Q&A: Can Europe's 750bn euro bailout package work?Continue reading the main story
- Greece's debt problems have made investors nervous about lending money to other European countries with a lot of debt such as Portugal and Spain.
- Many of the countries that use the euro have a great deal of debt. If lenders are nervous then the interest they have to pay on their borrowing goes up.
- The euro stability fund involves promising to repay lenders if countries do not pay back the money they have borrowed. It has made investors less nervous.
- The EU stability fund is worth 500bn euros ($635bn; £429bn) but that is not a lot compared with the amount of debt the countries involved have amassed.
- The advantage of using loan guarantees is that if the plan works and no eurozone country defaults on its debts, then it will not cost anything.
European governments and the International Monetary Fund (IMF) have stunned global stock markets with a 750bn-euro ($975bn; £650bn) package of standby funds designed to see off financial meltdown. How will it work?Who is involved?
The 27 countries of the European Union (EU) will contribute 500bn euros towards the financial safety net. They have been joined by the International Monetary Fund (IMF), which is providing another 250bn euros.
The vast bulk of Europe's contribution comes from the 16-nation eurozone bloc, which is promising 440bn in loan guarantees. The European Commission is providing 60bn euros immediately.
Crucially, the European Central Bank is to start buying bonds - government debt - something the European Central Bank said it would never do when it was established.What's the purpose?
To stop the financial crisis in Greece from spreading and to calm financial markets, which dived last week because of concerns about the eurozone.

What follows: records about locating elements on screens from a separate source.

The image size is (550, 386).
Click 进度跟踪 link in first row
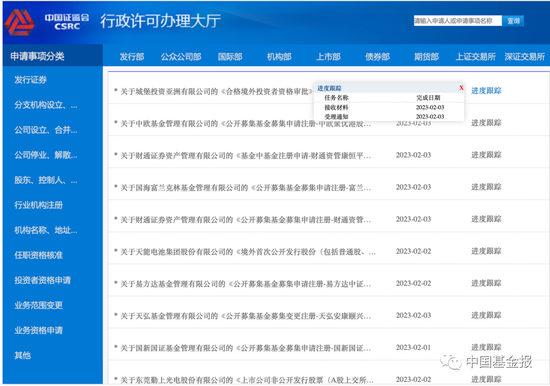(x=486, y=91)
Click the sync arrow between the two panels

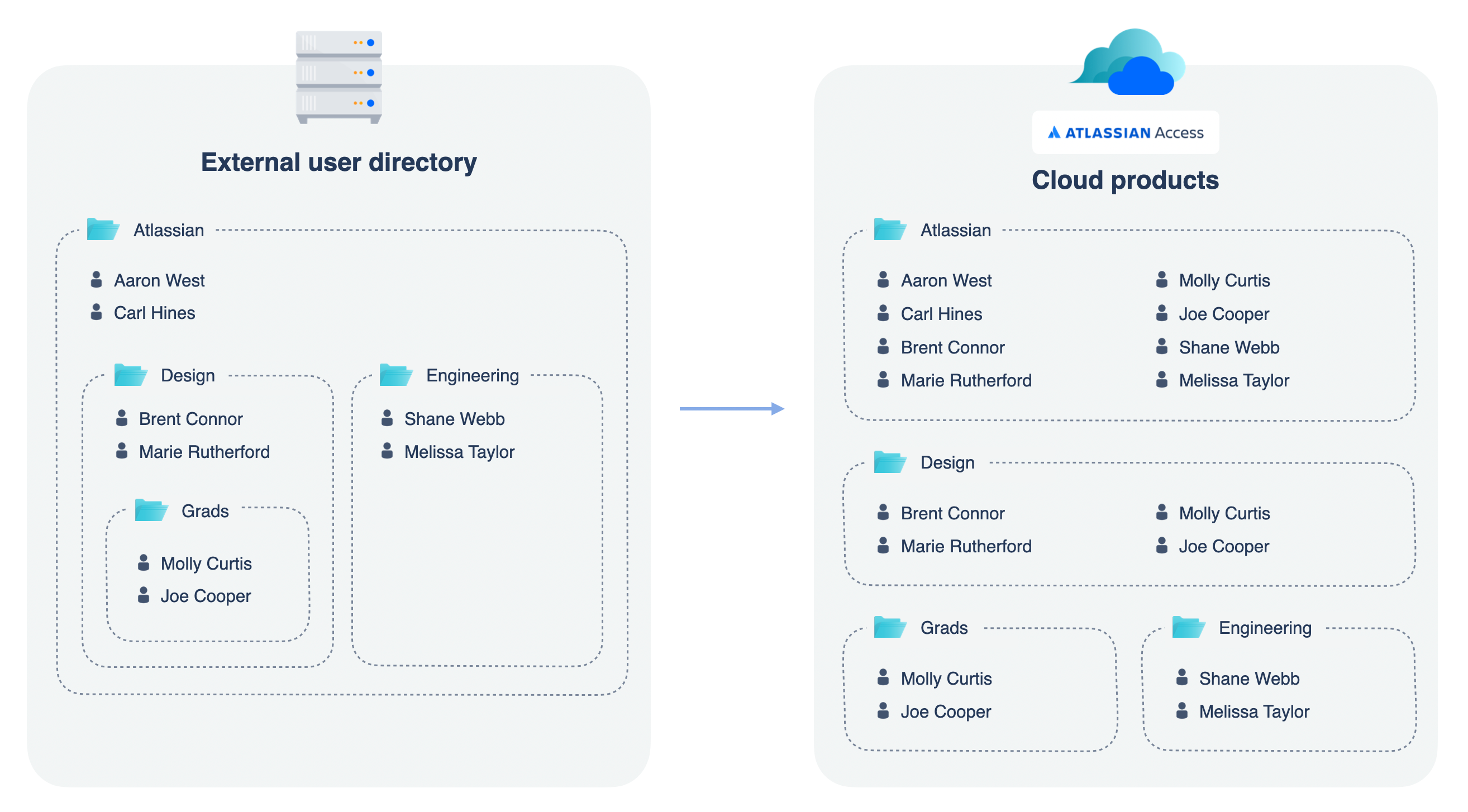[732, 408]
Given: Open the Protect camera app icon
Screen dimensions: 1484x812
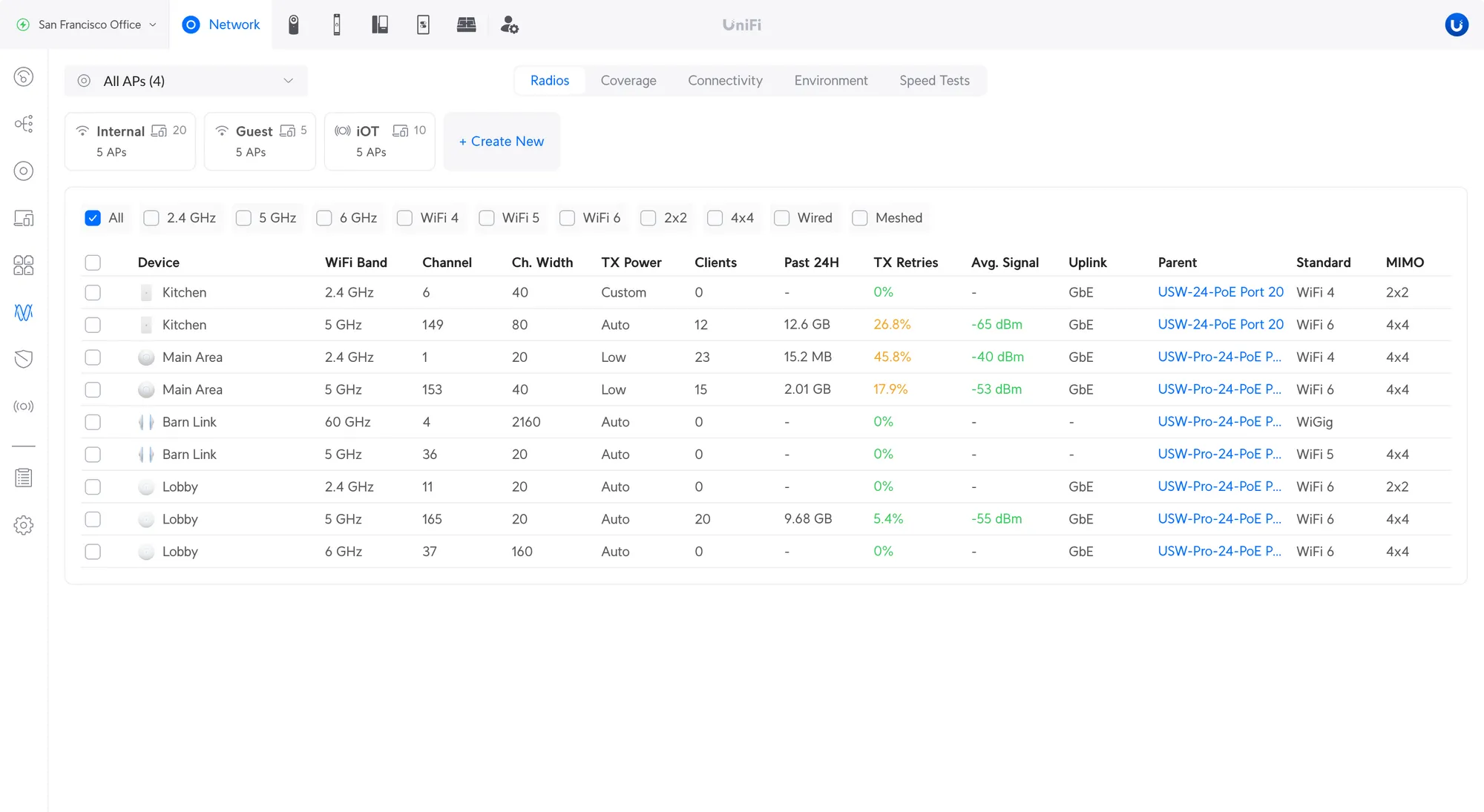Looking at the screenshot, I should [294, 24].
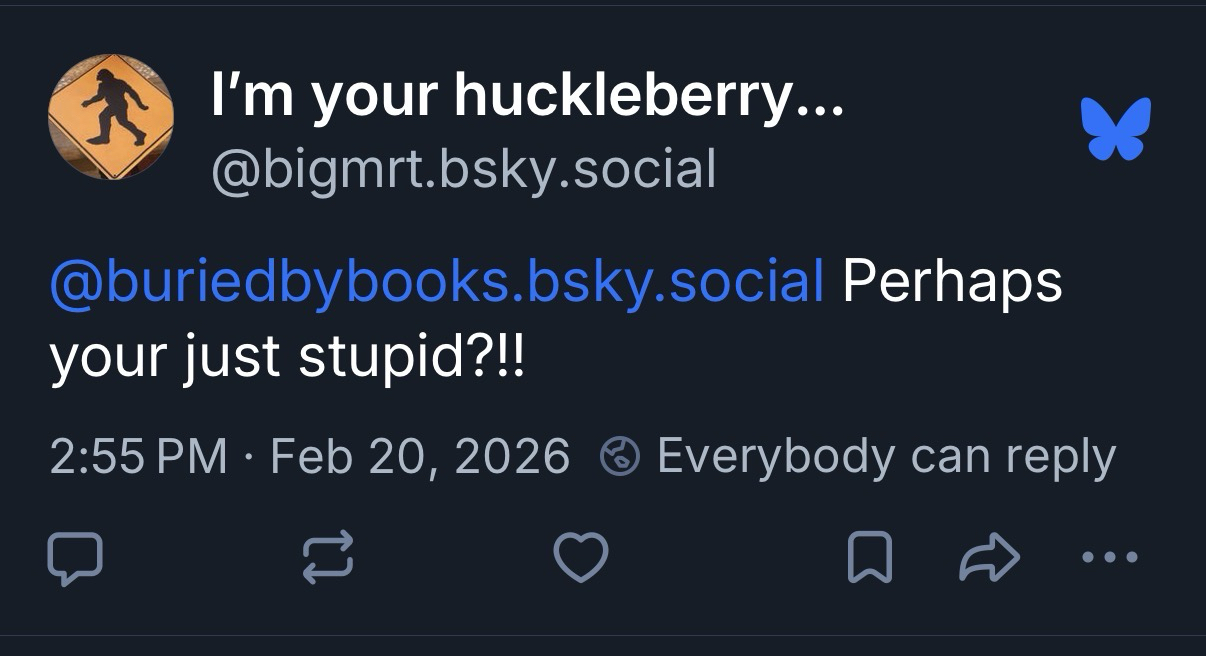
Task: Open the I'm your huckleberry... profile name
Action: click(528, 96)
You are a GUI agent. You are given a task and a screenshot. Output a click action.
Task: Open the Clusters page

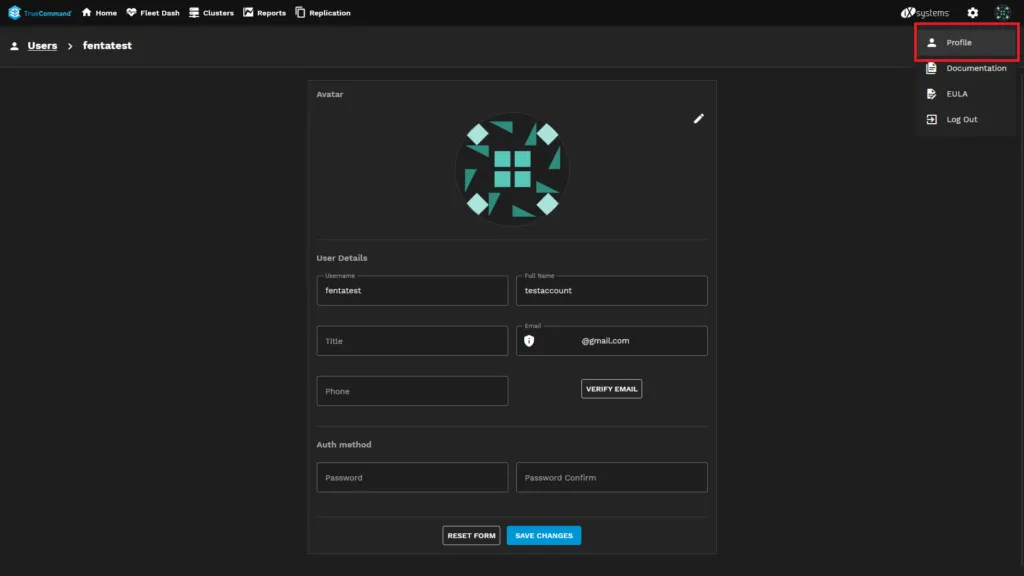click(211, 13)
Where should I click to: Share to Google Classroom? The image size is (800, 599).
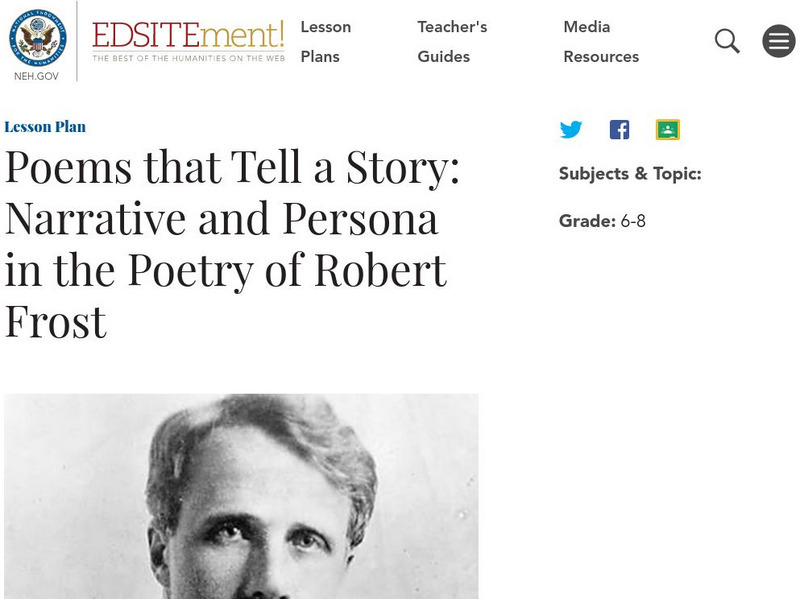coord(667,130)
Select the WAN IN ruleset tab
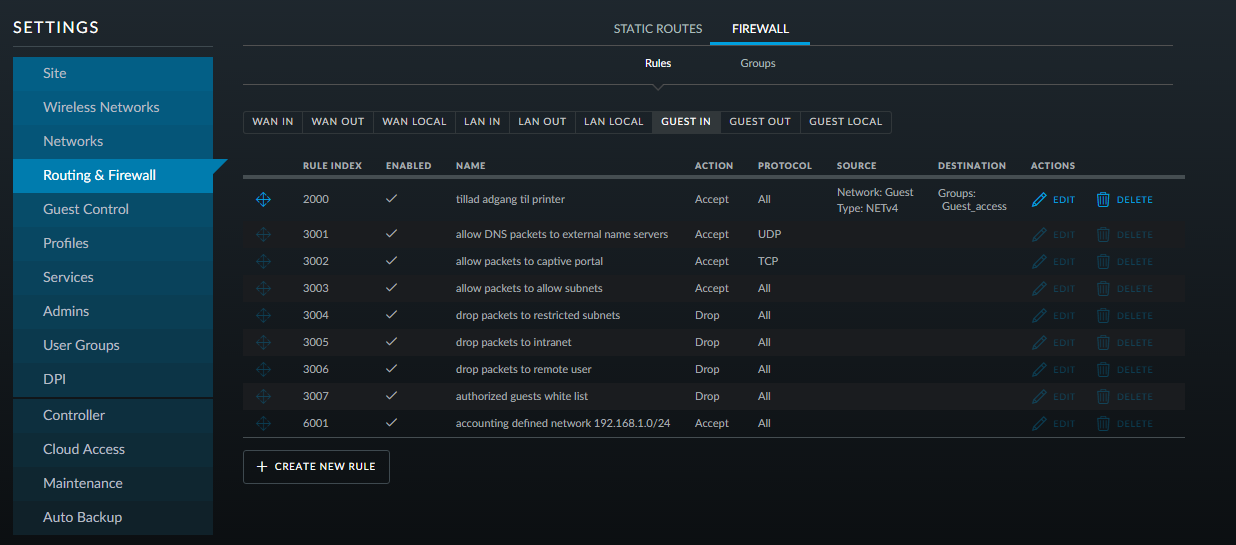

Governments hope that by promising to protect the eurozone they will promote confidence and encourage banks and other financial institution to lend to Spain and Portugal, where investors are demanding very high interest rates to loan money.
The magnitude and co-ordination of the package is also designed to signal to financial speculators that governments will do what it takes to protect the eurozone and its currency.
Many speculators who bet against the euro and the bond markets last week will have lost money as a result of the deal, which has pushed markets higher.How exposed is the UK taxpayer?
The UK is not part of the eurozone, so its contribution to the package is via the European Commission fund and the IMF.
It is thought that if countries being loaned money defaulted the total UK liability could be about £15bn, though about £7bn of this money was pledged to a previous bail-out fund.
Alistair Darling, chancellor of the exchequer, said that the UK's exposure was "minimal" and that the UK was not underwriting the euro.
In an interview with the BBC he suggested that the UK was providing an additional £8bn in new money through its IMF and European Commission contribution.How will the package work?
There is a lot of fine detail still to be worked out. The 60bn euros in emergency lending is available immediately and can be drawn on now by countries such as Spain and Portugal.
But a special purpose vehicle to dish out 440bn euros in bilateral loan guarantees will take longer to set up.
The ECB will intervene as and when it thinks necessary, buying bonds to help bolster confidence and kick-start markets.
However, the ECB will not be pumping fresh money into ailing economies. The ECB's purchase of bonds will be matched by the selling of other securities.
So, the package will not be used to fund the public spending cuts and tax rises needed in bloated economies such as Spain and Portugal.But this does not tackle the fundamental economic problems
No, it does not. But the financial measures are designed to restore stability so that the longer term structural issues can be resolved.
The package has been likened to pouring water into a bucket with a hole. Eventually, you'll will have to fix the leak.
The weaker European countries will still have to re-pay their debts. And in the longer term that will only come from stronger economic growth and raising more tax revenues.
That said, the initial response from stock markets seems to suggest that ailing economies will get the financial breathing space needed to repair their buckets.
Share prices across Asia and Europe surged on news of the package, and the euro strengthened.Will the eurozone emerge stronger?
Just a few weeks ago, the eurozone looked as if it was unravelling at the seams, with Greece destined to exit the single currency and the European Union in tatters.
Now eurozone leaders are hailing the package as a further step towards closer co-operation and integration. If countries are lending their neighbours vast amounts of money, they become further entwined.
In addition, the ECB is taking on a more powerful role in Europe, perhaps becoming something more akin to America's Federal Reserve.